> **Given exercise a**:
Duplicate the passage of the Gemba Walk text starting at "In all cases, these" and ending at "an all-day affair.".

> **Document excerpt**:
════════════════
Gemba Walks are often done in a "layered" manner. At the lowest layer, the Department Manager does a daily walk, and an hourly associate presents the data. At these daily walks, it is common for the local maintenance mechanics, engineers, and QC technicians to participate.
As the results are being reviewed and discussed, maintenance & engineering associates can discuss their plans to provide resolutions for technical problems. Obviously, you can't have a full-blown production meeting on the floor, but you can usually solve many simple problems that otherwise would take numerous eMails or meetings to resolve.
Moving up a layer, the Site-wide Operations Manager may do a weekly walk, visiting the same Visual Metric Boards, but in this case, the Department Manager (along with his staff) will present the information. Just like the daily Gemba Walk, the senior manager provides praise and guidance, only in this case he gives that praise primarily to the Department Manager and his staff.
On these higher level walks, it often appropriate to include representatives from HR, Project Engineering, New Product Development, and Sales & Marketing. Finally, at the highest layer, the Divisional Vice President follows the same Gemba Walk process when he is on site during routine monthly visits. (For the highest layer Gemba Walk, the best practice is to have the lowest level hourly associate directly present to the highest level Vice President. The positive emotional impact of having an hourly associate explain performance and issues to the CEO or VP cannot be overstated.)
In all cases, these reviews are done publicly. Everybody sees that the operation is measured by a clear set of metrics, and that all levels of management are interested in the results of those measures. Also, anyone may ask a question or offer information. The only caveat is that the total time at any one Visual Metric station should not exceed 15 minutes. No matter who is present, a Gemba Walk is not meant to be an all-day affair.
|Gemba Walk Level||Who Presents the Data||Who Provides Guidance and Feedback||Frequency of Walk||Who Else is Present|
|Lowest Level||Hourly associate or Team Leader||Department Manager||Daily||Maintenance,Engineering Technicians,QC Technicians,Other hourly associates|
|Medium Level||Department Manager (Alternate: Team Leader or hourly associate)||Facility Plant Manager||Weekly||Engineering Manager, Quality Manager, Project Engineers, HR Manager, Supply Chain Manager, Production Scheduler|
|High Level||Hourly associate or Team Leader||Vice President of Operations||Monthly||Plant Manager's staff, Sales Manager, Controller|
|NOTE: This is the minimum attendance for a Gemba Walk. Anyone is always welcome to participate, and managers are always encouraged to spend more time out on the floor, reviewing data, asking questions, and giving advice. The Gemba Walk is simply a formalized "Standard Work" way of doing this. By all means, please resist the black hole of eMail and spend as much time at "gemba" as possible! You are much more valuable (and effective!) on the shop floor than you are barricaded into our office with a phone on one ear, your left hand holding your smartphone, and you right hand typing on your computer keyboard.|
A Gemba Walk is also not the time to harshly criticize a manager. We prefer the Gemba Walk to be a positive event, so constructive criticisms directed at an individual are usually best done in private. (This doesn't mean that we can't offer constructive criticism in the Gemba Walk, just that we always want to protect the egos of all the participants.)
════════════════
> **Record excerpts**:
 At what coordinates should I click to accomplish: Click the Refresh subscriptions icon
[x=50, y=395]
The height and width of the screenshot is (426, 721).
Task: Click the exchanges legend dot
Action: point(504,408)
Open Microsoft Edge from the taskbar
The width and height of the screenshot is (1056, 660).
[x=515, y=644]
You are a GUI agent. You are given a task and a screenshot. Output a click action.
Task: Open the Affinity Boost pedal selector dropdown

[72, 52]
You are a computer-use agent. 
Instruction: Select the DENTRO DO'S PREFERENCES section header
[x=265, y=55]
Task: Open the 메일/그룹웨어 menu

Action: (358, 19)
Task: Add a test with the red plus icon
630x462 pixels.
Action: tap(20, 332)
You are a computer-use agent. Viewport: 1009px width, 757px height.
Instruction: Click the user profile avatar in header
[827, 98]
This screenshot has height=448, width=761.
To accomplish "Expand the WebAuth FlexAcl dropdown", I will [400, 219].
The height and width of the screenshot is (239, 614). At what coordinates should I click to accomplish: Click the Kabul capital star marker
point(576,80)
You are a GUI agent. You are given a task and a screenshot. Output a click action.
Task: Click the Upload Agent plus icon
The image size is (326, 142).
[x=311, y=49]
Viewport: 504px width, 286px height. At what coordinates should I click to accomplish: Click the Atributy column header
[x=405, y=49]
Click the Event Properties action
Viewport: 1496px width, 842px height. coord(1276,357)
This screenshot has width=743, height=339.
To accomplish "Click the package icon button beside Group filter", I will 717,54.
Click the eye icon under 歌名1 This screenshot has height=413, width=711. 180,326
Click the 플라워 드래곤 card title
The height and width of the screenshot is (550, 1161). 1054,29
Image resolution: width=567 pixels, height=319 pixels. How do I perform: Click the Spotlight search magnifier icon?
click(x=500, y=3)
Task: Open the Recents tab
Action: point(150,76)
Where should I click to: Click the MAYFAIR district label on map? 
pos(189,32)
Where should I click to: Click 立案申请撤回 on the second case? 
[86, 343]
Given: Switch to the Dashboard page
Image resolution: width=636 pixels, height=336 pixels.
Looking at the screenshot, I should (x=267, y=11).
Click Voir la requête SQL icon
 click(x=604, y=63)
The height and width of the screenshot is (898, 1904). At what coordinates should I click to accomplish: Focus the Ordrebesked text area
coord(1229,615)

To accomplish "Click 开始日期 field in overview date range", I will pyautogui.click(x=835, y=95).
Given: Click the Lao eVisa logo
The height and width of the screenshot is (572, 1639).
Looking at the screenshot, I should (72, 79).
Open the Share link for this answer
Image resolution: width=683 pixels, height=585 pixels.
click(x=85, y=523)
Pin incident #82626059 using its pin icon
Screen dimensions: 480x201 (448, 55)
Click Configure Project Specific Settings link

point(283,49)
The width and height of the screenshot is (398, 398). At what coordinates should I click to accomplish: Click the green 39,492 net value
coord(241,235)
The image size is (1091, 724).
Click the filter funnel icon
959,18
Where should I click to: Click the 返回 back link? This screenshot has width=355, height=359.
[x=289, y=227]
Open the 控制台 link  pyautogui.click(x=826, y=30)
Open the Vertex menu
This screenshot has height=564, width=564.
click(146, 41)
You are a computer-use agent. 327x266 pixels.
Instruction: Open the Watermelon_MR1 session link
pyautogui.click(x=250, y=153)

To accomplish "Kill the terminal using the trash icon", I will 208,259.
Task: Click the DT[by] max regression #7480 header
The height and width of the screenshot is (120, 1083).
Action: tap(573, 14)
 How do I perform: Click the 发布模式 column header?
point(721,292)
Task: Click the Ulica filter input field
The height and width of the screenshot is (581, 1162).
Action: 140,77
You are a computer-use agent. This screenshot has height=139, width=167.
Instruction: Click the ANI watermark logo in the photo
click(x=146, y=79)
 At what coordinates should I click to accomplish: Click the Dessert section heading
════════════════
> **Given exercise b**:
Set down word for word the lines of the entries starting at the line that contains "You are a computer-use agent. 327x266 pixels." and ending at the final line of the entries, with both of those lines included.

> **Correct result a**:
In all cases, these reviews are done publicly. Everybody sees that the operation is measured by a clear set of metrics, and that all levels of management are interested in the results of those measures. Also, anyone may ask a question or offer information. The only caveat is that the total time at any one Visual Metric station should not exceed 15 minutes. No matter who is present, a Gemba Walk is not meant to be an all-day affair.

> **Correct result b**:
You are a computer-use agent. 327x266 pixels.
Instruction: Open the Watermelon_MR1 session link
pyautogui.click(x=250, y=153)

To accomplish "Kill the terminal using the trash icon", I will 208,259.
Task: Click the DT[by] max regression #7480 header
The height and width of the screenshot is (120, 1083).
Action: tap(573, 14)
 How do I perform: Click the 发布模式 column header?
point(721,292)
Task: Click the Ulica filter input field
The height and width of the screenshot is (581, 1162).
Action: 140,77
You are a computer-use agent. This screenshot has height=139, width=167.
Instruction: Click the ANI watermark logo in the photo
click(x=146, y=79)
 At what coordinates should I click to accomplish: Click the Dessert section heading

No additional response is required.